— START Provided data —

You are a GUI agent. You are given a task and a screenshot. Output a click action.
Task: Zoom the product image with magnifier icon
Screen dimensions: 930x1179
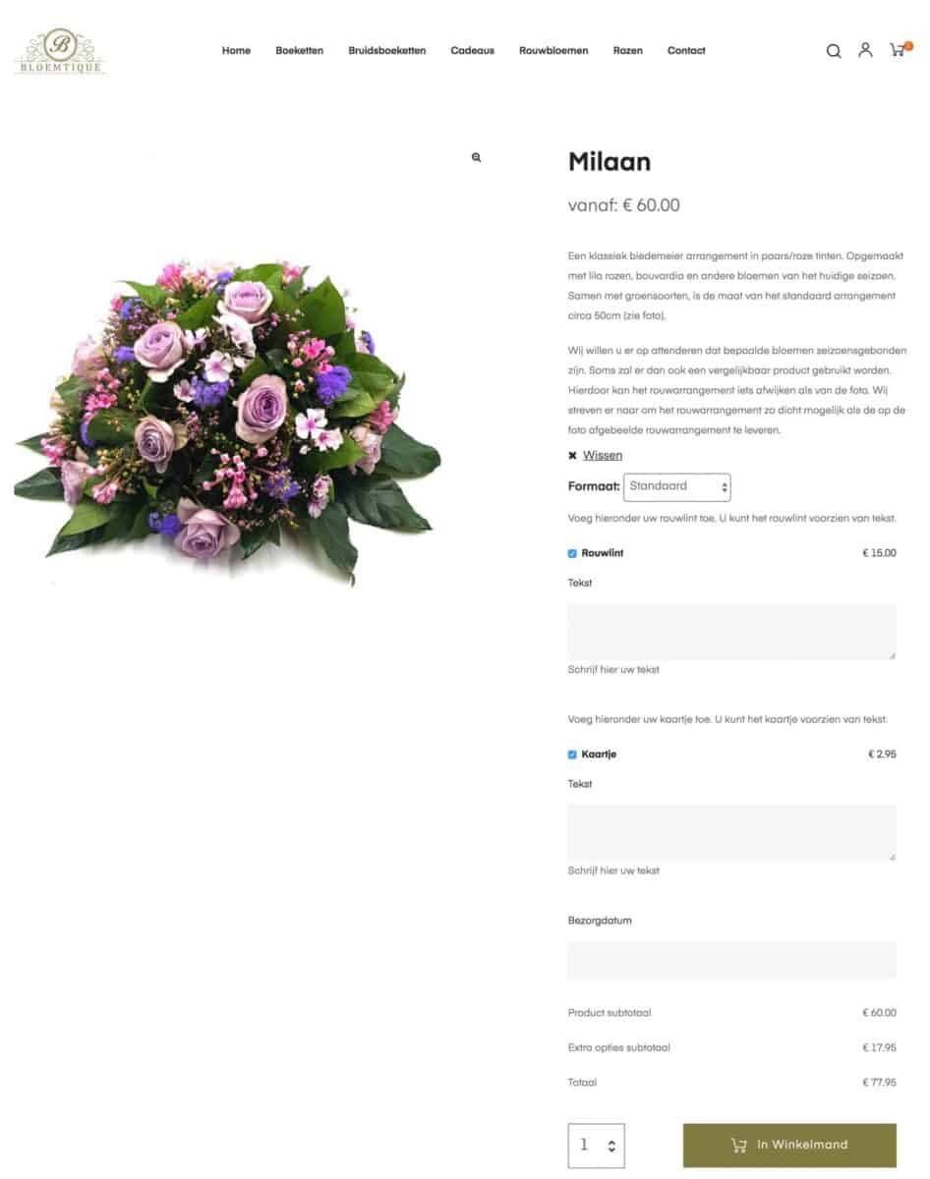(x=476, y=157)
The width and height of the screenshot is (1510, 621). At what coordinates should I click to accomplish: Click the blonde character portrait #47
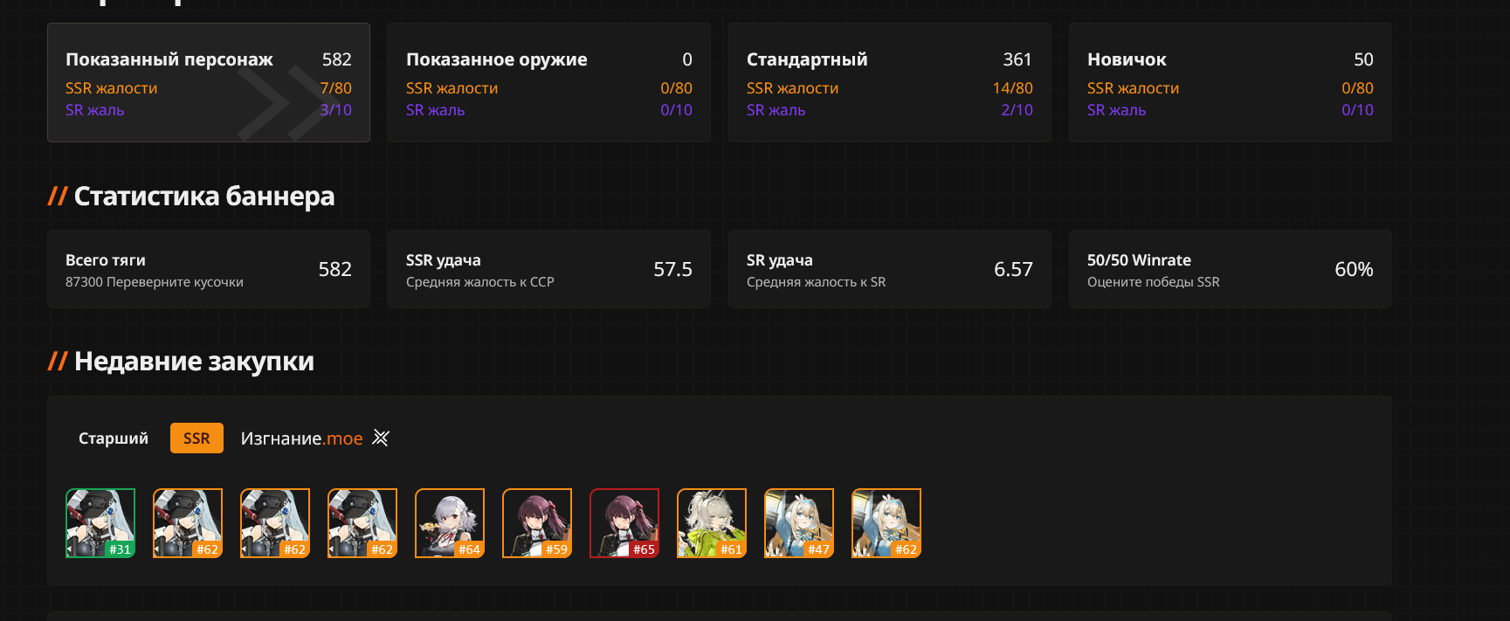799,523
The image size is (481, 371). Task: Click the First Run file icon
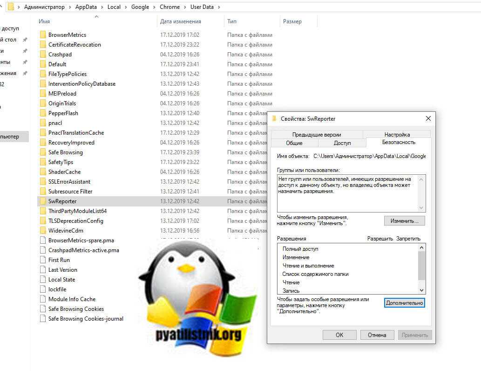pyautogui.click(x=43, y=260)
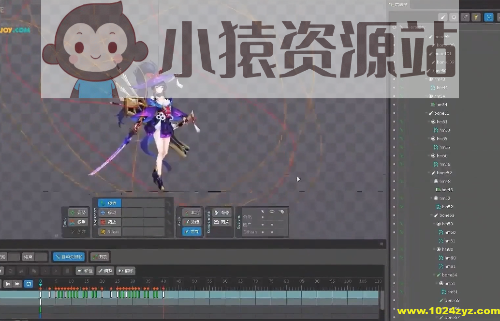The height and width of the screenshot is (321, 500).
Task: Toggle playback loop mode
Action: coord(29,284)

— END Provided data —

> **Short task**:
Edit the entries above so that each occurrence of "icon" reads "button", with all other text unchanged, and omit the pictures from your answer.

> **Solution to this problem**:
You are a GUI agent. You are given a task and a screenshot. Output a click action.
Task: Zoom the product image with magnifier button
Screen dimensions: 930x1179
(x=476, y=157)
The width and height of the screenshot is (1510, 621). At what coordinates should I click to accomplish: Click the blonde character portrait #47
799,523
The image size is (481, 371). Task: Click the First Run file button
pyautogui.click(x=43, y=260)
The height and width of the screenshot is (321, 500).
Task: Toggle playback loop mode
Action: coord(29,284)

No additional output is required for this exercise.